═════ EXCERPTED RECORDS

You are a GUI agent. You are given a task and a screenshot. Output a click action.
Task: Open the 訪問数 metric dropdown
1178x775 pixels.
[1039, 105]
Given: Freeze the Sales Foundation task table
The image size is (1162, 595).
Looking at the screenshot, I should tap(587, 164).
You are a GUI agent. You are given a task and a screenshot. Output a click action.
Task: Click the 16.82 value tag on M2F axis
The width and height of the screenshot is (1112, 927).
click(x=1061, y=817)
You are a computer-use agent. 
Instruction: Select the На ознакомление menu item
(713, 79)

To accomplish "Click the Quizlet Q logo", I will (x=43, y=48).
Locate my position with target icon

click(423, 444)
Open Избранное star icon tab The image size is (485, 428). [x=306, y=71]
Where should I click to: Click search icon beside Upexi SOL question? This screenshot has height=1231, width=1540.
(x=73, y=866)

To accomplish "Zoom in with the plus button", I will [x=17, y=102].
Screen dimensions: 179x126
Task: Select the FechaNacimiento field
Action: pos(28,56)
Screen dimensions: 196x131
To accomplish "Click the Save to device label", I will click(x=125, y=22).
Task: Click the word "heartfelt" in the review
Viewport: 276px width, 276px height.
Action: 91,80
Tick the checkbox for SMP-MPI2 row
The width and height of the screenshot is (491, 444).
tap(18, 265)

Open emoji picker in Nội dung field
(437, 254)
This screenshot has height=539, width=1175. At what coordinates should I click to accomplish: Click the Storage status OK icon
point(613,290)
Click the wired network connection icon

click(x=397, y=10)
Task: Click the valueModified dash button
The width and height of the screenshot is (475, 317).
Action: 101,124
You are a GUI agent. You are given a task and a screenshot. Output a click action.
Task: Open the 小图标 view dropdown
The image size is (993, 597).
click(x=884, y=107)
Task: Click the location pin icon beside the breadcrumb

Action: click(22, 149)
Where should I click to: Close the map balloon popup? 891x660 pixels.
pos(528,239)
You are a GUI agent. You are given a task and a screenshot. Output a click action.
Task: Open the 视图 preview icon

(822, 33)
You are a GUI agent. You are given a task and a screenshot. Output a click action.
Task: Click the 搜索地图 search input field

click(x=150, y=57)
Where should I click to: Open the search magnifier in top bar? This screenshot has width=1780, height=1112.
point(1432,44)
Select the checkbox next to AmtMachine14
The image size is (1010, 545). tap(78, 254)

══════════

## WORK TO BE COMPLETED
Quote only the lines from the one containing "The width and height of the screenshot is (491, 444)." through the final line of the records, with both ends included.

## REPLY
The width and height of the screenshot is (491, 444).
tap(18, 265)

Open emoji picker in Nội dung field
(437, 254)
This screenshot has height=539, width=1175. At what coordinates should I click to accomplish: Click the Storage status OK icon
point(613,290)
Click the wired network connection icon

click(x=397, y=10)
Task: Click the valueModified dash button
The width and height of the screenshot is (475, 317).
Action: 101,124
You are a GUI agent. You are given a task and a screenshot. Output a click action.
Task: Open the 小图标 view dropdown
The image size is (993, 597).
click(x=884, y=107)
Task: Click the location pin icon beside the breadcrumb

Action: click(22, 149)
Where should I click to: Close the map balloon popup? 891x660 pixels.
pos(528,239)
You are a GUI agent. You are given a task and a screenshot. Output a click action.
Task: Open the 视图 preview icon

(822, 33)
You are a GUI agent. You are given a task and a screenshot. Output a click action.
Task: Click the 搜索地图 search input field

click(x=150, y=57)
Where should I click to: Open the search magnifier in top bar? This screenshot has width=1780, height=1112.
point(1432,44)
Select the checkbox next to AmtMachine14
The image size is (1010, 545). tap(78, 254)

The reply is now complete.